Work order A: In the passage on Syed Abdul Rahim, rewrite the part from "She added that" to "best Indian team.", changing "Air Force" to "Navy".
Work order B: In the passage on Syed Abdul Rahim, where were the barefoot Indian footballers who lost 10-1 in 1952 playing?

Document passage:
* * * * * * * * *

Like in most Indian cities, football was introduced by the British for recreation and they had their own teams. That is how Syed Abdul Rahim himself began playing. “He was a remarkable player to watch out for. He was also in Raja Dhanrajgir’s team and they were just playing against the British. He eventually began coaching and Rahim is the one person who coached a school, college, university (Osmania) and the national team,” pointed out Rabia Jaffer.

She added that decades ago, the Hyderabad City Football Club was one place which would attract a lot of players, as they would get support in the form of jobs as well. “Lot of Hyderabadi players had elaborate jobs in customs. Rahim’s son Hakim also had a job in the Air Force similarly. There was no money in football,” stated Jaffer.

However, regardless of the hurdles, Syed Abdul Rahim trudged down the path of building a national team. And the opening scene of the movie Maidaan perhaps captures that best – barefoot Indian footballers losing 10-1 in 1952 in Yugoslavia (which does not exist anymore). From there on it was Rahim taking it upon himself to find the best players and to build the best Indian team.

* * * * * * * * *

Data supplied:
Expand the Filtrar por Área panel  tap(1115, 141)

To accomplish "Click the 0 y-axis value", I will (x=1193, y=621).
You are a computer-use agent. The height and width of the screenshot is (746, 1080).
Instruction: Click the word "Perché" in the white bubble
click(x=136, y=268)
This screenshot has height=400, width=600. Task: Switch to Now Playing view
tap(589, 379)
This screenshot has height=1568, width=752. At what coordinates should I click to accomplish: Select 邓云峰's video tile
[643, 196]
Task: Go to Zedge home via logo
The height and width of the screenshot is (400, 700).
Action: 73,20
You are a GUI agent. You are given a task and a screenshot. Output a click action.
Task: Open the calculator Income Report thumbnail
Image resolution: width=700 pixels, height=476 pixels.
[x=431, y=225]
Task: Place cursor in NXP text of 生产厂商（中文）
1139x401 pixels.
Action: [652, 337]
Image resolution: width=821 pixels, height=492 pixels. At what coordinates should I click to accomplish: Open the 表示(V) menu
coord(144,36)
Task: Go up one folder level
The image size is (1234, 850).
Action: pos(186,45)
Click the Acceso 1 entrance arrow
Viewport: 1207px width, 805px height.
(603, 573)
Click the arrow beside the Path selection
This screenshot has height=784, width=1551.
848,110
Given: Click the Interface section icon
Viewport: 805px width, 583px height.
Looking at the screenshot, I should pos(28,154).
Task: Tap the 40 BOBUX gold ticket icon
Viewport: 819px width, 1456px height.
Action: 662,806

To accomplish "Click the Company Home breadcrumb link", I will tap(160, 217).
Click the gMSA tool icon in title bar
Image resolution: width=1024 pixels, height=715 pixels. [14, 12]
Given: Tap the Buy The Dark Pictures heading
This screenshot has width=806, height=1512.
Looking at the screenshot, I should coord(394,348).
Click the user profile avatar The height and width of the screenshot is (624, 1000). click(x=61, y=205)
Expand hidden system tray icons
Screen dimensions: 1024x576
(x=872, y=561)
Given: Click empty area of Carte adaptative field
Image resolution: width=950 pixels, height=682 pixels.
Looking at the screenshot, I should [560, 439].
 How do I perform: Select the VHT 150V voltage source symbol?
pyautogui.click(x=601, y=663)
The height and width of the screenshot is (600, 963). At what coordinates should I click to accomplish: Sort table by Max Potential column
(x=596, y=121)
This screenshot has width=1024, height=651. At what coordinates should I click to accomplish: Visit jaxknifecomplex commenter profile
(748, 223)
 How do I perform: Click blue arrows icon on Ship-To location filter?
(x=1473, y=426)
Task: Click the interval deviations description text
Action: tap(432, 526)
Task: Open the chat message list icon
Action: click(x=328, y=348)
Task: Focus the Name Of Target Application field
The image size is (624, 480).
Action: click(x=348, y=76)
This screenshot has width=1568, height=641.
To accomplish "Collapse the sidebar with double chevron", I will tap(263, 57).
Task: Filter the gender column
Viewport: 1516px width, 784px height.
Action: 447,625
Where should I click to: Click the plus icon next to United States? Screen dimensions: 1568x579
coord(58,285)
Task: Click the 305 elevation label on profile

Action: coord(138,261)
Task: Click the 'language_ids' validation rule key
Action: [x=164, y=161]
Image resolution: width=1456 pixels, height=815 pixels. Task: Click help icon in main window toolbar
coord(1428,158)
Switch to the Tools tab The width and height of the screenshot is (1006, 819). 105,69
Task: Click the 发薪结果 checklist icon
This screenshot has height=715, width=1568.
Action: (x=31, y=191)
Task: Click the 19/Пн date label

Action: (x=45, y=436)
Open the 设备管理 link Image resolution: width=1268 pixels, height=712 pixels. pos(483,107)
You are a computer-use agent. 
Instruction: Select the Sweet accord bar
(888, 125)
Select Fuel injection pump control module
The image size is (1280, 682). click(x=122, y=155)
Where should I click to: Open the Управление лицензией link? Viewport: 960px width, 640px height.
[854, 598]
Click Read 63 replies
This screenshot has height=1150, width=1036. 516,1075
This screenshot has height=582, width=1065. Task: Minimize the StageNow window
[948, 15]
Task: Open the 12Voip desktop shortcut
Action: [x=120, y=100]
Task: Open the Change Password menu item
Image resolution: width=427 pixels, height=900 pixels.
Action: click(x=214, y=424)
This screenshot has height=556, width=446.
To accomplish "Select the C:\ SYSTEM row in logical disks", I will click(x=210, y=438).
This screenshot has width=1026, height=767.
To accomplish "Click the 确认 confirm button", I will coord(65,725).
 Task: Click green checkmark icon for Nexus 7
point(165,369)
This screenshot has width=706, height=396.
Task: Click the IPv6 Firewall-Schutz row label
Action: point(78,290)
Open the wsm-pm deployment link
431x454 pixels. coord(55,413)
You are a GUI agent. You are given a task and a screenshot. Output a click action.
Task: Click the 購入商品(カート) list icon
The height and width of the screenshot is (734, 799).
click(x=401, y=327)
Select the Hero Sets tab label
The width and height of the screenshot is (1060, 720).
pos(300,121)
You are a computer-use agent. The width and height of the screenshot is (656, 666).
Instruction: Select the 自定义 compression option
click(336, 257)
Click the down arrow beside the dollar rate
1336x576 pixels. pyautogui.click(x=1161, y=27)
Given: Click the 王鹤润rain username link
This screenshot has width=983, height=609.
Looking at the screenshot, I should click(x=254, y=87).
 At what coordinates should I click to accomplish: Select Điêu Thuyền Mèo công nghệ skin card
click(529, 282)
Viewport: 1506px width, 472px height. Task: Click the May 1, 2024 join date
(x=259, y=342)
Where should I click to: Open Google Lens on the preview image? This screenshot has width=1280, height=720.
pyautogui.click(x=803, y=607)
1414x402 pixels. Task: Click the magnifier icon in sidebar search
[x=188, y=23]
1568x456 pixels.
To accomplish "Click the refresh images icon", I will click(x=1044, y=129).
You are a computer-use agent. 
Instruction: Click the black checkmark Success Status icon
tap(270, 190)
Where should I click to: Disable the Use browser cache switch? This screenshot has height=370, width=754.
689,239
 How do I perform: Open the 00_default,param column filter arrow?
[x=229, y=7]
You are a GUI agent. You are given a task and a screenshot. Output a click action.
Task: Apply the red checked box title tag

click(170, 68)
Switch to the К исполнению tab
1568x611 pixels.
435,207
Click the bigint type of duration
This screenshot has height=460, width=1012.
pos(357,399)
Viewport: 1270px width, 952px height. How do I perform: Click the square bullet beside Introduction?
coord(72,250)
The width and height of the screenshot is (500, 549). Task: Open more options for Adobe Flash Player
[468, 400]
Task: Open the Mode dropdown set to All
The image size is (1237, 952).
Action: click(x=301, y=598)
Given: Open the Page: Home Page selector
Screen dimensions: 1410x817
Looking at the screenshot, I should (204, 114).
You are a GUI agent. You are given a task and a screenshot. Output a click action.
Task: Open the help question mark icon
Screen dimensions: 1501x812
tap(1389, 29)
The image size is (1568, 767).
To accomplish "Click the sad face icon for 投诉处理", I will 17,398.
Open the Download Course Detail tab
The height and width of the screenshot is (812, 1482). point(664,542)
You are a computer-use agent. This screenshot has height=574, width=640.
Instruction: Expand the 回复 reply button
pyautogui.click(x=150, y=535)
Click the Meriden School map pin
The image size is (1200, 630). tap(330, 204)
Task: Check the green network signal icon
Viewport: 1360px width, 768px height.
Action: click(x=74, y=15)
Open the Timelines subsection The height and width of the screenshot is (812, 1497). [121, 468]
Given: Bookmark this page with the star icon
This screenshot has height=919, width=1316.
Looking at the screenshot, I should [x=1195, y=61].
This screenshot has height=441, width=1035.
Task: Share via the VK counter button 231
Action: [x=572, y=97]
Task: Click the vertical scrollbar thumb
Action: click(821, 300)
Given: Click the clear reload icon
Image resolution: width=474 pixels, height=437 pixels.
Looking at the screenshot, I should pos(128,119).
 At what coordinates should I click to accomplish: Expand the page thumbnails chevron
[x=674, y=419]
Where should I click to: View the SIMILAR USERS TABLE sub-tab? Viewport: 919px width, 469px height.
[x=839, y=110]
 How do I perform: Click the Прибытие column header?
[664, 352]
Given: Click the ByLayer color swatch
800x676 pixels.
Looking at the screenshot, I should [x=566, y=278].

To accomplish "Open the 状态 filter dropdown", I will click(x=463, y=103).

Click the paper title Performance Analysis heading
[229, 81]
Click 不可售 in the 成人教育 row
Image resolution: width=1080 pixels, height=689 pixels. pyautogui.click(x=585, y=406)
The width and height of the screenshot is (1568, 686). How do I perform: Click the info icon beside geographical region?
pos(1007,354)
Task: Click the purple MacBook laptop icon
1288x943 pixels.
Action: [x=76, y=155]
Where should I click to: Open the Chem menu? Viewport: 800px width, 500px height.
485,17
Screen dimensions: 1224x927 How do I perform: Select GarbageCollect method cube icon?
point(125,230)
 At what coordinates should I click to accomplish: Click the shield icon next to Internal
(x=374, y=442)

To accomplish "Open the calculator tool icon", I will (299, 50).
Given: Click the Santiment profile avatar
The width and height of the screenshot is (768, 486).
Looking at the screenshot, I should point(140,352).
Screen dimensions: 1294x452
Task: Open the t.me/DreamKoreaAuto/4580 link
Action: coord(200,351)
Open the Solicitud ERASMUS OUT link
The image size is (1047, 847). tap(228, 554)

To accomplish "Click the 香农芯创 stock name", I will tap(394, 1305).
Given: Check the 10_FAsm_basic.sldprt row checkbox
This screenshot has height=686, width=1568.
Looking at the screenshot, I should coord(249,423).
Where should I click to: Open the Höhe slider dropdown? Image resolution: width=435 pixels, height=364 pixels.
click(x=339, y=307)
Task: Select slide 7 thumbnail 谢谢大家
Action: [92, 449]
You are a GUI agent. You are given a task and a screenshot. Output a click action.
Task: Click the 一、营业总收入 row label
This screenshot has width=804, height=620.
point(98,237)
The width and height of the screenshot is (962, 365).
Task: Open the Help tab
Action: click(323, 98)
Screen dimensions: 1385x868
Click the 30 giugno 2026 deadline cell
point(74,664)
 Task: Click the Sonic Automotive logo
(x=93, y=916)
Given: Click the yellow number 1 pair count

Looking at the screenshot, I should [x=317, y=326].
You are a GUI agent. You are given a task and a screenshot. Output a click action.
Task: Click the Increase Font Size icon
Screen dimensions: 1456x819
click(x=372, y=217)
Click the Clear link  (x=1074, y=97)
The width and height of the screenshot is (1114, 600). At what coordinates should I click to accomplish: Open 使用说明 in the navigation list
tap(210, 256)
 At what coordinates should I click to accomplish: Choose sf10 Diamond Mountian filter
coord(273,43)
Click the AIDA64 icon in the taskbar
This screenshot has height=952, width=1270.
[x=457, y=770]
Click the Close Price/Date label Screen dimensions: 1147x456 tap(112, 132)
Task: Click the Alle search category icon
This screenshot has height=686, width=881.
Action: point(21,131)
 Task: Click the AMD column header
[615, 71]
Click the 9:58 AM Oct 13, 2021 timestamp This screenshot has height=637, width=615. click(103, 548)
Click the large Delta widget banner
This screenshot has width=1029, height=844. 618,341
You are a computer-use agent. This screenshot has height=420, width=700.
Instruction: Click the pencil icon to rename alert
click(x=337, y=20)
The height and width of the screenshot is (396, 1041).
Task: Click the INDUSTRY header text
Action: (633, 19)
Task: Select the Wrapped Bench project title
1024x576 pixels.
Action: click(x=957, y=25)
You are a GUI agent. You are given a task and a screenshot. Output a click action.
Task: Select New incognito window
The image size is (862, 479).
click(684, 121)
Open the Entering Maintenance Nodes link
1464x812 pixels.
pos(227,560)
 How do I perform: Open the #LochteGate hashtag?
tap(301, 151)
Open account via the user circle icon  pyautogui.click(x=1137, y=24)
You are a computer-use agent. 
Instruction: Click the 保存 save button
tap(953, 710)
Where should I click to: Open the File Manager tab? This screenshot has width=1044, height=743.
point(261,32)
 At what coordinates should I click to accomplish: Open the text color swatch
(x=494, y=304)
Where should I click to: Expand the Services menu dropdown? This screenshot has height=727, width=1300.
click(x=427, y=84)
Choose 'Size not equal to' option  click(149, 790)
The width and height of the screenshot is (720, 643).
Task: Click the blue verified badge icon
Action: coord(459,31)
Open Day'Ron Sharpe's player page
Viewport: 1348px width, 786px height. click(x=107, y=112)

* * * * * * * * *

Answer box A:
She added that decades ago, the Hyderabad City Football Club was one place which would attract a lot of players, as they would get support in the form of jobs as well. “Lot of Hyderabadi players had elaborate jobs in customs. Rahim’s son Hakim also had a job in the Navy similarly. There was no money in football,” stated Jaffer.

However, regardless of the hurdles, Syed Abdul Rahim trudged down the path of building a national team. And the opening scene of the movie Maidaan perhaps captures that best – barefoot Indian footballers losing 10-1 in 1952 in Yugoslavia (which does not exist anymore). From there on it was Rahim taking it upon himself to find the best players and to build the best Indian team.

Answer box B: In Yugoslavia.